What is an orphan drug? Rare diseases are defined by the Food and Drug Administration and are based on the size of the patient population in which a compound aims to treat. An investigational compound for an indication treating fewer than 200,000 qualifies as an orphan drug. In the 70’s and 80’s, drug companies had no interest in spending the time and money to produce these types medications. This was due to the heavy restrictions in place at the time for getting a drug to market and the low possibility for return on investment. In 1983 the Orphan Drug Act was approved and created a new niche pharmaceutical market. Its goal is to provide incentives for biotechnology companies to produce orphan drugs creating a new type of investing strategy clinically minded investors.
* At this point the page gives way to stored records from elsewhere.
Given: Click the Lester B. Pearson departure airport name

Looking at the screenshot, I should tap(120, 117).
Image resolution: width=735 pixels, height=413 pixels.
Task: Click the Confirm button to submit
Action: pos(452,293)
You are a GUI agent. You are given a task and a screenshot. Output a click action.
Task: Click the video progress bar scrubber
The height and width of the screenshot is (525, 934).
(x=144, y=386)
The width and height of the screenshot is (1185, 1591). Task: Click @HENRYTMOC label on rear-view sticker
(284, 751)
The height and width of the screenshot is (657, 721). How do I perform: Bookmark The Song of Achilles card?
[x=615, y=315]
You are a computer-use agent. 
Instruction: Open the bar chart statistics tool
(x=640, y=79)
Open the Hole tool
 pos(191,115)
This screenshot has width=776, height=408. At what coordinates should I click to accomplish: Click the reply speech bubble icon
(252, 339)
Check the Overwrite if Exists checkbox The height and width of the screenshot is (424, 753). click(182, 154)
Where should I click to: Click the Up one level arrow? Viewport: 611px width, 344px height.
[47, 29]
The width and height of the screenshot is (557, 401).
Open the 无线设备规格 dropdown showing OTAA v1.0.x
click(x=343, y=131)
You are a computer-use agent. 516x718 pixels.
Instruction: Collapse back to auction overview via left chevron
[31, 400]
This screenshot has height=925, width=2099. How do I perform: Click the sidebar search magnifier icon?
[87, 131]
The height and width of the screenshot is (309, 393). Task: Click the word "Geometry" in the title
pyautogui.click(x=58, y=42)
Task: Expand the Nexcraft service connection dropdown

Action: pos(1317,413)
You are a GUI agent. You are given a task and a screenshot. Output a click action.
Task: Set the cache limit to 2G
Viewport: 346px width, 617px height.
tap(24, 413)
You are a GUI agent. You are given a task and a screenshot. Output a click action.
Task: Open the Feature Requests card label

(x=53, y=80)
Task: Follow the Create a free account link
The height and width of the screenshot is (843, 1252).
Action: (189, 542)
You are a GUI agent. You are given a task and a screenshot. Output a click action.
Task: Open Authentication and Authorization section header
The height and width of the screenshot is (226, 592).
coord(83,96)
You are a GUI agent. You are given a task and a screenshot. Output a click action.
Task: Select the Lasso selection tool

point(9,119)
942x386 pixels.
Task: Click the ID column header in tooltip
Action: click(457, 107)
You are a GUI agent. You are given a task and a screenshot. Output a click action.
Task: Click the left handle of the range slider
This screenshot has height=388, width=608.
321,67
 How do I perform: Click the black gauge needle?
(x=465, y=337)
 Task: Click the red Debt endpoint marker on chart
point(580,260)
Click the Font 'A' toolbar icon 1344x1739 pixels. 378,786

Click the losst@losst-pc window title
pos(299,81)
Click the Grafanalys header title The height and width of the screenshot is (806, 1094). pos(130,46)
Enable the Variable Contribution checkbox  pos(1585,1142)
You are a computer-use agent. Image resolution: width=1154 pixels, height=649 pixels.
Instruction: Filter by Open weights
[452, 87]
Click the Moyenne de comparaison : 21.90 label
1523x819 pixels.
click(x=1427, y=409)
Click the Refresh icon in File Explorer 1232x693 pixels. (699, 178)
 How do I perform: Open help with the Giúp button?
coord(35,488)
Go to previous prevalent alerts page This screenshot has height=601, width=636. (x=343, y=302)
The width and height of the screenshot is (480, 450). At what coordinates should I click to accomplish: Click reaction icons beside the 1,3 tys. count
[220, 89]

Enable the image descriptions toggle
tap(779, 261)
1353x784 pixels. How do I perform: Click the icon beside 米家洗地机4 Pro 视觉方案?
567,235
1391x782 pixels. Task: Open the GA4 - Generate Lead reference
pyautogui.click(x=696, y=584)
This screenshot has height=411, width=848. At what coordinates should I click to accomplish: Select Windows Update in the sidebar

Today, there about 600 orphan drugs meeting only 5% of the needs for the 7,000 to 8,000 rare disease states currently defined by the FDA. When a company decides to research an orphan drug, they will experience reduced cost and time to produce the drug, FDA incentives, less stringent testing requirements, greater leeway in drug pricing, higher revenues per patient per year. In a study performed by the Orphanet Journal of Rare Diseases, it was proven that stock price of any company will increase 3.36% after the announcement of a rare drug designation with oncology drugs and drugs produced by smaller companies to experience an even higher increase. An example of this lies in Alexion Pharmaceuticals announcement of Asphotase Alpha acquisition to the day it hit the market. Asphotase Alpha was announced as a potential compound for the treatment of hypophosphatemia in 2012 and was released in 2015. In that timeframe, the company’s share price rose $74 to $189 (189%). Investing in a rare drug company is very exciting and proven method thus far at increasing capital gains.
Alexion. “History: Alexion.” Https://Alexion.com, alexion.com/our-company/history.
“Angel and Venture Alert: The Case for Investing in Orphan Drugs - Carofin - An Alternative Investment Marketplace Powered By Carolina Financial Group.” Carofin, 10 Apr. 2019, carofin.com/knowledge-base/industry/angel-and-venture-alert-the-case-for-investing-in-orphan-drugs/.
Haffner, ME., et al. “Do Investors Value the FDA Orphan Drug Designation?” Orphanet Journal of Rare Diseases, BioMed Central, 1 Jan. 1970, ojrd.biomedcentral.com/articles/10.1186/s13023-017-0665-6.
Parkins, Kezia. “Why Invest in Rare Diseases & Orphan Drugs?” PharmaBoardroom, pharmaboardroom.com/articles/investments-and-deal-activity-in-orphan-drug-products/.
Rhee, Taeho Greg. “Policymaking for Orphan Drugs and Its Challenges.” Journal of Ethics | American Medical Association, American Medical Association, 1 Aug. 2015, journalofethics.ama-assn.org/article/policymaking-orphan-drugs-and-its-challenges/2015-08.